In precedenza, la maggior parte dei certificati TLS usati dai servizi di Azure era concatenata alla CA radice seguente:
| Nome comune della CA | Impronta digitale (SHA1) |
|---|---|
| Baltimore CyberTrust Root | d4de20d05e66fc53fe1a50882c78db2852cae474 |
A questo punto, i certificati TLS usati dai servizi di Azure consentono di concatenare fino a una delle ca radice seguenti:
| Nome comune della CA | Impronta digitale (SHA1) |
|---|---|
| DigiCert Global Root G2 | df3c24f9bfd666761b268073fe06d1cc8d4f82a4 |
| DigiCert Global Root CA | a8985d3a65e5e5c4b2d7d66d40c6dd2fb19c5436 |
| Baltimore CyberTrust Root | d4de20d05e66fc53fe1a50882c78db2852cae474 |
| D-TRUST Root Class 3 CA 2 2009 | 58e8abb0361533fb80f79b1b6d29d3ff8d5f00f0 |
| Microsoft RSA Root Certificate Authority 2017 | 73a5e64a3bff8316ff0edccc618a906e4eae4d74 |
| Microsoft ECC Root Certificate Authority 2017 | 999a64c37ff47d9fab95f14769891460eec4c3c5 |
Domande frequenti su TLS
Perché abilitare TLS 1.2?
TLS 1.2 è più sicuro dei protocolli di crittografia precedenti, ad esempio SSL 2.0, SSL 3.0, TLS 1.0 e TLS 1.1. I servizi di Backup di Azure supportano già completamente TLS 1.2.
Che cosa determina il protocollo di crittografia usato?
La versione del protocollo più elevata supportata sia dal client che dal server viene negoziata per stabilire la conversazione crittografata. Per altre informazioni sul protocollo handshake TLS, vedere Definizione di una sessione sicura tramite TLS.
Qual è l'impatto della mancata abilitazione di TLS 1.2?
Per migliorare la sicurezza dagli attacchi di downgrade del protocollo, Backup di Azure sta iniziando a disabilitare le versioni TLS precedenti alla 1.2 in modo graduale. Questo fa parte di uno spostamento a lungo termine tra i servizi per impedire le connessioni legacy del protocollo e della suite di crittografia.

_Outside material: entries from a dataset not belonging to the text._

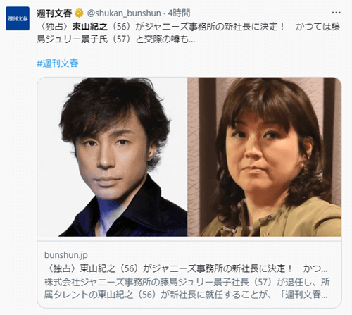This screenshot has width=352, height=315.
Task: Click card description line 属タレントの東山紀之
Action: 186,295
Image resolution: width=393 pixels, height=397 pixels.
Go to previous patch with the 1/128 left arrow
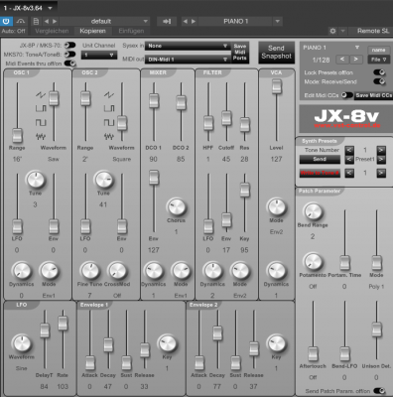[342, 60]
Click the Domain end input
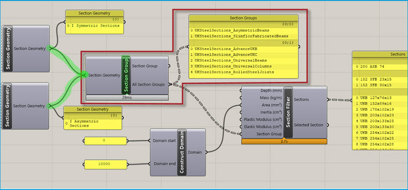 (164, 164)
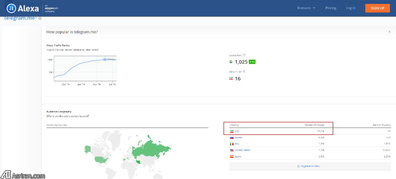396x179 pixels.
Task: Click the Spain flag icon
Action: coord(231,156)
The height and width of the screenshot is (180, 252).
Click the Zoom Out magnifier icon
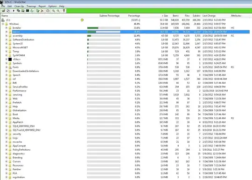pyautogui.click(x=58, y=11)
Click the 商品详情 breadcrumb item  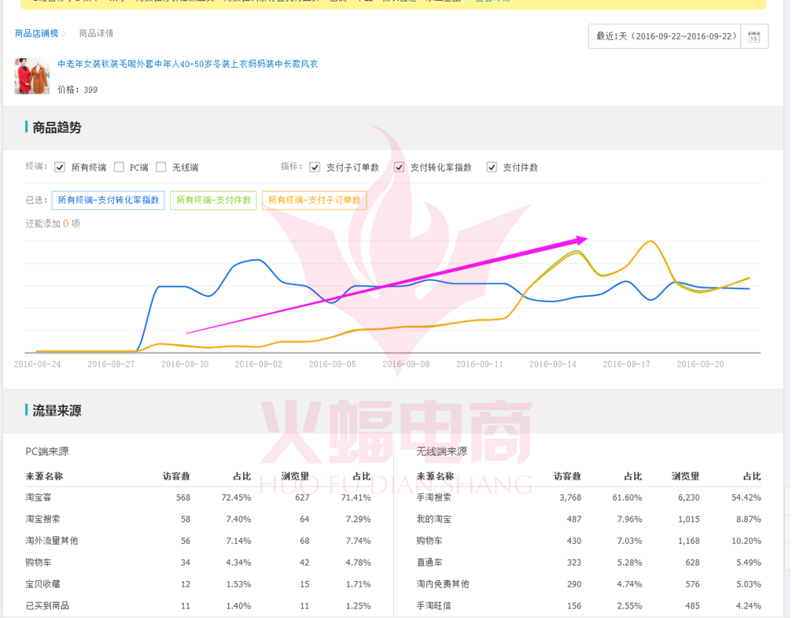(x=97, y=34)
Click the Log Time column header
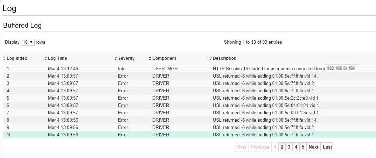376x158 pixels. click(x=57, y=58)
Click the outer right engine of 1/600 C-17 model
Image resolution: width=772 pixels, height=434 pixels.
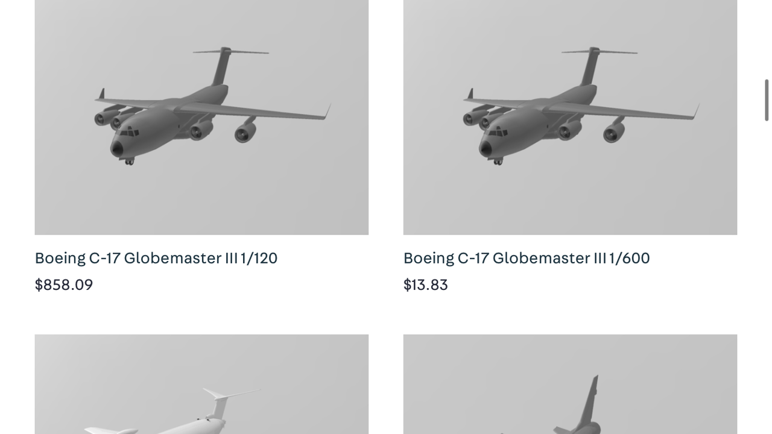point(613,133)
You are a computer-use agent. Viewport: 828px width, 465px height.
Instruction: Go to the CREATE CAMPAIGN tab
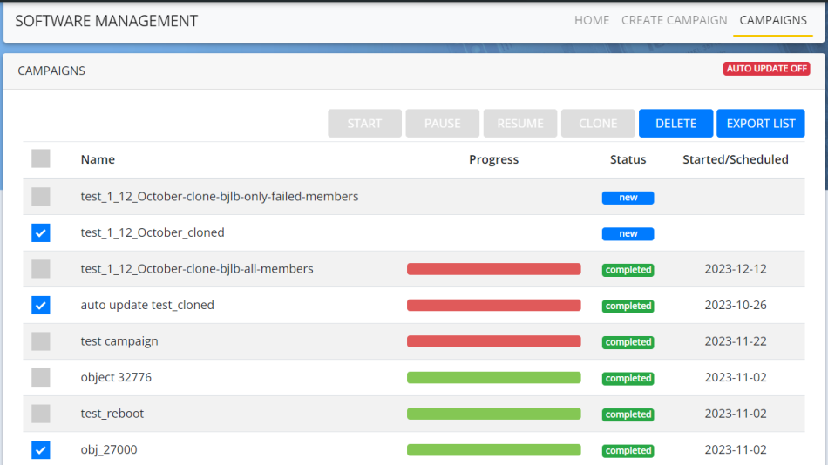pos(674,20)
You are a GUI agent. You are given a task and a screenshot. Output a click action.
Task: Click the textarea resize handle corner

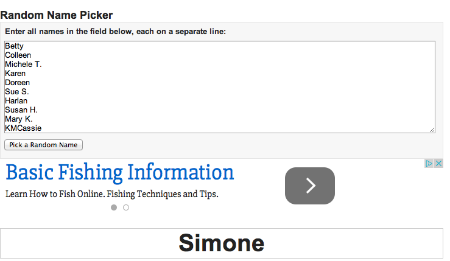(432, 130)
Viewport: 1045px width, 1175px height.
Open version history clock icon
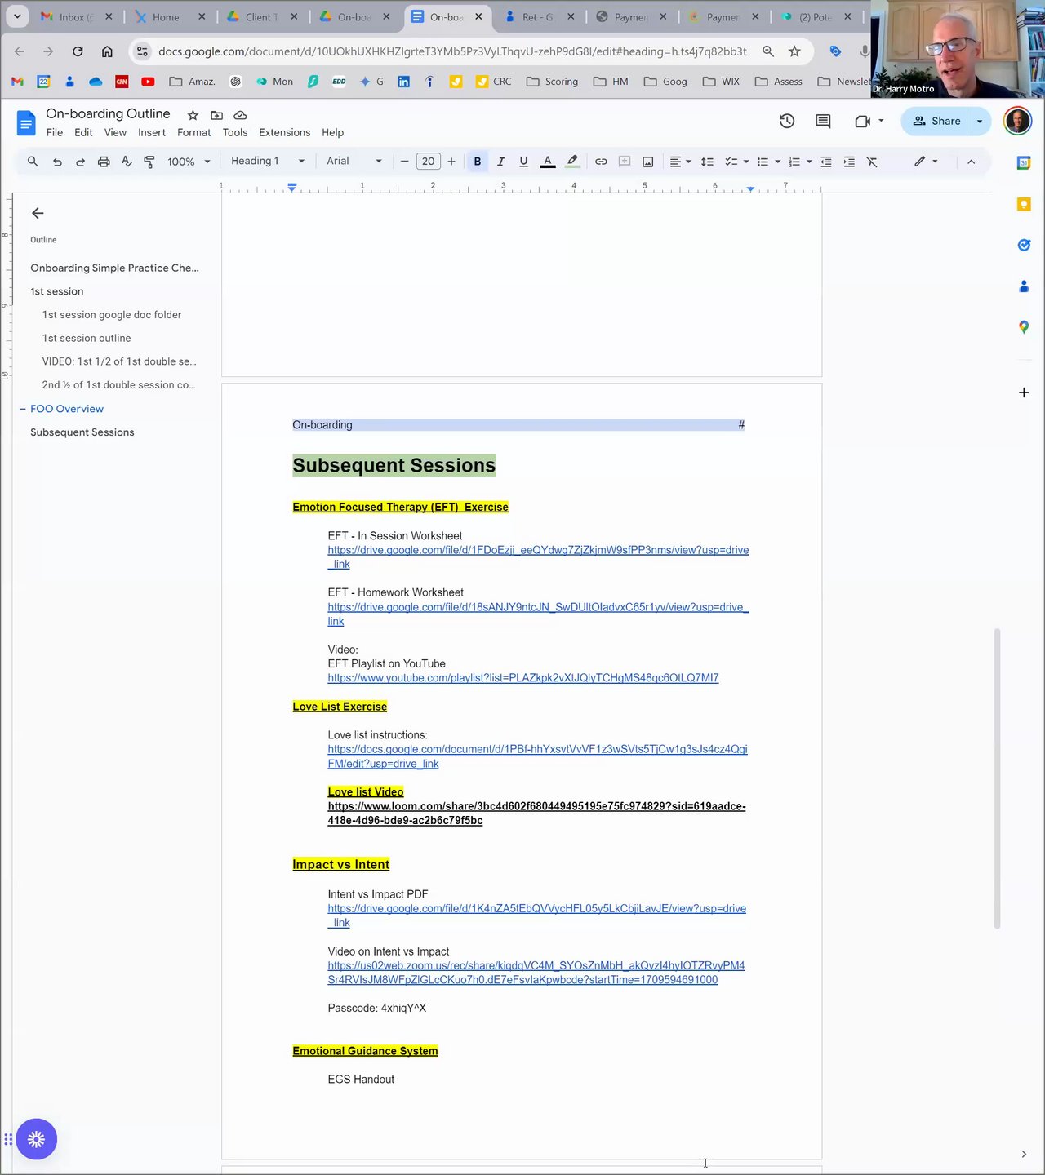[x=787, y=121]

I servizi e i componenti di Backup di Azure supportano completamente TLS 1.2. Tuttavia, le versioni di Windows senza aggiornamenti necessari o alcune configurazioni personalizzate possono comunque impedire l'offerta di protocolli TLS 1.2. Ciò può causare errori, tra cui, ad esempio, uno o più degli elementi seguenti:
- Le operazioni di backup e ripristino potrebbero non riuscire.
- Errori di connessione dei componenti di backup con errore 10054 (una connessione esistente è stata chiusa forzatamente dall'host remoto).
- I servizi correlati a Backup di Azure non verranno interrotti o avviati come di consueto.